**YOUR GOAL:**
This exercise requires every record to be repeated exactly.
--- EXERCISE DATA Enclosed Below ---
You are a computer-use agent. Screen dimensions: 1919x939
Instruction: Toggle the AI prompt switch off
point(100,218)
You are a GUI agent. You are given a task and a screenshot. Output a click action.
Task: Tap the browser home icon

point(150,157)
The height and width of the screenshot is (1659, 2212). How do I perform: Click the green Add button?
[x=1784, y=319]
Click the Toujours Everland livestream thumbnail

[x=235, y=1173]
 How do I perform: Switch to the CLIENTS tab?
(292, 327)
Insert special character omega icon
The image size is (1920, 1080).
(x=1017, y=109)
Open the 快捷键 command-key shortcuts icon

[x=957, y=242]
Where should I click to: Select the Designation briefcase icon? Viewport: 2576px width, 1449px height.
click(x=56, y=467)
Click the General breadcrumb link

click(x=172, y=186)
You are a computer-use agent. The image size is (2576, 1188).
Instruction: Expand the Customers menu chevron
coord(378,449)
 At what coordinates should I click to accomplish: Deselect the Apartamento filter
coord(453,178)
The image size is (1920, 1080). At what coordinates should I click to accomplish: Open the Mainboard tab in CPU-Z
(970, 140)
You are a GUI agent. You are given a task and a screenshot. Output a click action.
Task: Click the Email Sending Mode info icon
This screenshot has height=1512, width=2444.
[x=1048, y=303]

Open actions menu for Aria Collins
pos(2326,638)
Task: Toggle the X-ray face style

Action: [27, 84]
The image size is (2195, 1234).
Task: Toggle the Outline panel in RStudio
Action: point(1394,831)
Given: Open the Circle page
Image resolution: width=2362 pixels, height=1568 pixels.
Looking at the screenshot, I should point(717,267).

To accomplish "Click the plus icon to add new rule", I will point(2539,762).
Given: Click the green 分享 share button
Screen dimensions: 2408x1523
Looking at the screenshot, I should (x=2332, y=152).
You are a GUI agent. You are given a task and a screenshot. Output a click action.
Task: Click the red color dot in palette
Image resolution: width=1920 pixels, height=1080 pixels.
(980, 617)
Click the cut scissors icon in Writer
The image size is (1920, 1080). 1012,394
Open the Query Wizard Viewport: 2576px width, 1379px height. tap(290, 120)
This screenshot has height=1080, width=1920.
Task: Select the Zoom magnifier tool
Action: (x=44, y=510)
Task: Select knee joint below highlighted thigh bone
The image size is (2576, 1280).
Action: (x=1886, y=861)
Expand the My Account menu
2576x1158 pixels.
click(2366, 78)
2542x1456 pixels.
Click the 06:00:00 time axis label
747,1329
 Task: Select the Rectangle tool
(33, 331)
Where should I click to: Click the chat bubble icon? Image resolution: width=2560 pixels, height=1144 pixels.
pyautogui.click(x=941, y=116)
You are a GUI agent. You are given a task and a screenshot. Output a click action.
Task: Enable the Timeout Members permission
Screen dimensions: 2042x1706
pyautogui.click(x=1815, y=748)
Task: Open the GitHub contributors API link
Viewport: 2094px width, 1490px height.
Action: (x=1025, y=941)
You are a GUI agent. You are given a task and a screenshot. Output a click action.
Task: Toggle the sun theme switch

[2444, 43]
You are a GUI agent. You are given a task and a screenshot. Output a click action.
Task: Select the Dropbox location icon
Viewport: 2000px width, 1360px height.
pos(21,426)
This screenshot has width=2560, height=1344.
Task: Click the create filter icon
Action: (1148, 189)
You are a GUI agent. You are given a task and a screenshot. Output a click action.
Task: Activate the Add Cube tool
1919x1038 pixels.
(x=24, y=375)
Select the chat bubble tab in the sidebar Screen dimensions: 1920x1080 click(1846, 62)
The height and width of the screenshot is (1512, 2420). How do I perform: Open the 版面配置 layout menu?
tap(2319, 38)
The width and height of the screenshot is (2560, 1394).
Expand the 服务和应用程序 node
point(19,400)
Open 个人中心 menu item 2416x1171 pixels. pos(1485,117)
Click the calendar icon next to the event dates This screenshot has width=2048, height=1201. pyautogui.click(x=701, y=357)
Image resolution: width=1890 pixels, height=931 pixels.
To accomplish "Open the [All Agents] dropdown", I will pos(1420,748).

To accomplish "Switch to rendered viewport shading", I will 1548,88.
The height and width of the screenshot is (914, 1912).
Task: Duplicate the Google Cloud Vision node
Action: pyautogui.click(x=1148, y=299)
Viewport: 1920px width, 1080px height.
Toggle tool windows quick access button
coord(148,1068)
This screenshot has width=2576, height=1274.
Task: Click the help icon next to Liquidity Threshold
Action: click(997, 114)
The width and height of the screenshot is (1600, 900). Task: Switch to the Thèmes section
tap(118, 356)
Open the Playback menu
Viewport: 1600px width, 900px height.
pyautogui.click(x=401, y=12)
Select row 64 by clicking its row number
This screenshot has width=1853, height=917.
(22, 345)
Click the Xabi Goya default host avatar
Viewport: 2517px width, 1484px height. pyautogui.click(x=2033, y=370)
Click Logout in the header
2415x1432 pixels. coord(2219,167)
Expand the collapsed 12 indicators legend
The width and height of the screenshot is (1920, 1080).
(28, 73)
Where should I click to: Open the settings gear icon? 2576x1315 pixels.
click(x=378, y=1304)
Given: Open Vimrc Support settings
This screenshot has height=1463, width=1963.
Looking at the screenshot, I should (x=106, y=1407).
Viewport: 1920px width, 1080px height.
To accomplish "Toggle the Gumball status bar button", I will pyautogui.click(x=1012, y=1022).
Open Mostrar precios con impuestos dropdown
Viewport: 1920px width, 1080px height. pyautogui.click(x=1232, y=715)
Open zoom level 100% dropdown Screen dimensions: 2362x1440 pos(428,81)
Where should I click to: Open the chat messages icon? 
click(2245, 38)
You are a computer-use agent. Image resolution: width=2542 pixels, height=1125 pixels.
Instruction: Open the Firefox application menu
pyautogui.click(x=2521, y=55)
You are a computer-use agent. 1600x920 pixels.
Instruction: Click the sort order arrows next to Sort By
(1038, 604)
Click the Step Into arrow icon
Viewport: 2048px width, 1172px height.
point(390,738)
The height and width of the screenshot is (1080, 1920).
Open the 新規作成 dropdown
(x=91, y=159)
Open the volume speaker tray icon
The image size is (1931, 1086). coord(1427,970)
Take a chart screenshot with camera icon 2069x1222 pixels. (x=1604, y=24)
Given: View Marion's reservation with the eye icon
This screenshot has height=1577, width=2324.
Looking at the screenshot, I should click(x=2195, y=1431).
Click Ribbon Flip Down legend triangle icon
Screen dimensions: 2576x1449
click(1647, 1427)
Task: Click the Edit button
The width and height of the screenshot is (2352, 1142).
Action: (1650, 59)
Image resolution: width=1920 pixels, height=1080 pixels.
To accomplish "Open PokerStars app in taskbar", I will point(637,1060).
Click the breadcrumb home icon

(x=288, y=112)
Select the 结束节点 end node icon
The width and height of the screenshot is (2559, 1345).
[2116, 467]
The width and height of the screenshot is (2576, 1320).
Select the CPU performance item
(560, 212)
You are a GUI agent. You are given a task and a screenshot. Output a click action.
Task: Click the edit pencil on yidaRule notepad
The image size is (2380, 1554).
--- End of Enclosed EXERCISE DATA ---
**OUTPUT OF THE TASK:**
You are a computer-use agent. Screen dimensions: 1919x939
Instruction: Toggle the AI prompt switch off
point(100,218)
You are a GUI agent. You are given a task and a screenshot. Output a click action.
Task: Tap the browser home icon

point(150,157)
The height and width of the screenshot is (1659, 2212). How do I perform: Click the green Add button?
[x=1784, y=319]
Click the Toujours Everland livestream thumbnail

[x=235, y=1173]
 How do I perform: Switch to the CLIENTS tab?
(292, 327)
Insert special character omega icon
The image size is (1920, 1080).
(x=1017, y=109)
Open the 快捷键 command-key shortcuts icon

[x=957, y=242]
Where should I click to: Select the Designation briefcase icon? Viewport: 2576px width, 1449px height.
click(x=56, y=467)
Click the General breadcrumb link

click(x=172, y=186)
You are a computer-use agent. The image size is (2576, 1188).
Instruction: Expand the Customers menu chevron
coord(378,449)
 At what coordinates should I click to accomplish: Deselect the Apartamento filter
coord(453,178)
The image size is (1920, 1080). At what coordinates should I click to accomplish: Open the Mainboard tab in CPU-Z
(970, 140)
You are a GUI agent. You are given a task and a screenshot. Output a click action.
Task: Click the Email Sending Mode info icon
This screenshot has height=1512, width=2444.
[x=1048, y=303]

Open actions menu for Aria Collins
pos(2326,638)
Task: Toggle the X-ray face style

Action: [27, 84]
The image size is (2195, 1234).
Task: Toggle the Outline panel in RStudio
Action: point(1394,831)
Given: Open the Circle page
Image resolution: width=2362 pixels, height=1568 pixels.
Looking at the screenshot, I should point(717,267).

To accomplish "Click the plus icon to add new rule", I will point(2539,762).
Given: Click the green 分享 share button
Screen dimensions: 2408x1523
Looking at the screenshot, I should (x=2332, y=152).
You are a GUI agent. You are given a task and a screenshot. Output a click action.
Task: Click the red color dot in palette
Image resolution: width=1920 pixels, height=1080 pixels.
(980, 617)
Click the cut scissors icon in Writer
The image size is (1920, 1080). 1012,394
Open the Query Wizard Viewport: 2576px width, 1379px height. tap(290, 120)
This screenshot has height=1080, width=1920.
Task: Select the Zoom magnifier tool
Action: (x=44, y=510)
Task: Select knee joint below highlighted thigh bone
The image size is (2576, 1280).
Action: (x=1886, y=861)
Expand the My Account menu
2576x1158 pixels.
click(2366, 78)
2542x1456 pixels.
Click the 06:00:00 time axis label
747,1329
 Task: Select the Rectangle tool
(33, 331)
Where should I click to: Click the chat bubble icon? Image resolution: width=2560 pixels, height=1144 pixels.
pyautogui.click(x=941, y=116)
You are a GUI agent. You are given a task and a screenshot. Output a click action.
Task: Enable the Timeout Members permission
Screen dimensions: 2042x1706
pyautogui.click(x=1815, y=748)
Task: Open the GitHub contributors API link
Viewport: 2094px width, 1490px height.
Action: (x=1025, y=941)
You are a GUI agent. You are given a task and a screenshot. Output a click action.
Task: Toggle the sun theme switch

[2444, 43]
You are a GUI agent. You are given a task and a screenshot. Output a click action.
Task: Select the Dropbox location icon
Viewport: 2000px width, 1360px height.
pos(21,426)
This screenshot has width=2560, height=1344.
Task: Click the create filter icon
Action: (1148, 189)
You are a GUI agent. You are given a task and a screenshot. Output a click action.
Task: Activate the Add Cube tool
1919x1038 pixels.
(x=24, y=375)
Select the chat bubble tab in the sidebar Screen dimensions: 1920x1080 click(1846, 62)
The height and width of the screenshot is (1512, 2420). How do I perform: Open the 版面配置 layout menu?
tap(2319, 38)
The width and height of the screenshot is (2560, 1394).
Expand the 服务和应用程序 node
point(19,400)
Open 个人中心 menu item 2416x1171 pixels. pos(1485,117)
Click the calendar icon next to the event dates This screenshot has width=2048, height=1201. pyautogui.click(x=701, y=357)
Image resolution: width=1890 pixels, height=931 pixels.
To accomplish "Open the [All Agents] dropdown", I will pos(1420,748).

To accomplish "Switch to rendered viewport shading", I will 1548,88.
The height and width of the screenshot is (914, 1912).
Task: Duplicate the Google Cloud Vision node
Action: pyautogui.click(x=1148, y=299)
Viewport: 1920px width, 1080px height.
Toggle tool windows quick access button
coord(148,1068)
This screenshot has width=2576, height=1274.
Task: Click the help icon next to Liquidity Threshold
Action: click(997, 114)
The width and height of the screenshot is (1600, 900). Task: Switch to the Thèmes section
tap(118, 356)
Open the Playback menu
Viewport: 1600px width, 900px height.
pyautogui.click(x=401, y=12)
Select row 64 by clicking its row number
This screenshot has width=1853, height=917.
(22, 345)
Click the Xabi Goya default host avatar
Viewport: 2517px width, 1484px height. pyautogui.click(x=2033, y=370)
Click Logout in the header
2415x1432 pixels. coord(2219,167)
Expand the collapsed 12 indicators legend
The width and height of the screenshot is (1920, 1080).
(28, 73)
Where should I click to: Open the settings gear icon? 2576x1315 pixels.
click(x=378, y=1304)
Given: Open Vimrc Support settings
This screenshot has height=1463, width=1963.
Looking at the screenshot, I should (x=106, y=1407).
Viewport: 1920px width, 1080px height.
To accomplish "Toggle the Gumball status bar button", I will pyautogui.click(x=1012, y=1022).
Open Mostrar precios con impuestos dropdown
Viewport: 1920px width, 1080px height. pyautogui.click(x=1232, y=715)
Open zoom level 100% dropdown Screen dimensions: 2362x1440 pos(428,81)
Where should I click to: Open the chat messages icon? 
click(2245, 38)
You are a computer-use agent. Image resolution: width=2542 pixels, height=1125 pixels.
Instruction: Open the Firefox application menu
pyautogui.click(x=2521, y=55)
You are a computer-use agent. 1600x920 pixels.
Instruction: Click the sort order arrows next to Sort By
(1038, 604)
Click the Step Into arrow icon
Viewport: 2048px width, 1172px height.
point(390,738)
The height and width of the screenshot is (1080, 1920).
Open the 新規作成 dropdown
(x=91, y=159)
Open the volume speaker tray icon
The image size is (1931, 1086). coord(1427,970)
Take a chart screenshot with camera icon 2069x1222 pixels. (x=1604, y=24)
Given: View Marion's reservation with the eye icon
This screenshot has height=1577, width=2324.
Looking at the screenshot, I should click(x=2195, y=1431).
Click Ribbon Flip Down legend triangle icon
Screen dimensions: 2576x1449
click(1647, 1427)
Task: Click the Edit button
The width and height of the screenshot is (2352, 1142).
Action: (1650, 59)
Image resolution: width=1920 pixels, height=1080 pixels.
To accomplish "Open PokerStars app in taskbar", I will point(637,1060).
Click the breadcrumb home icon

(x=288, y=112)
Select the 结束节点 end node icon
The width and height of the screenshot is (2559, 1345).
[2116, 467]
The width and height of the screenshot is (2576, 1320).
Select the CPU performance item
(560, 212)
You are a GUI agent. You are given a task and a screenshot. Output a click action.
Task: Click the edit pencil on yidaRule notepad
The image size is (2380, 1554).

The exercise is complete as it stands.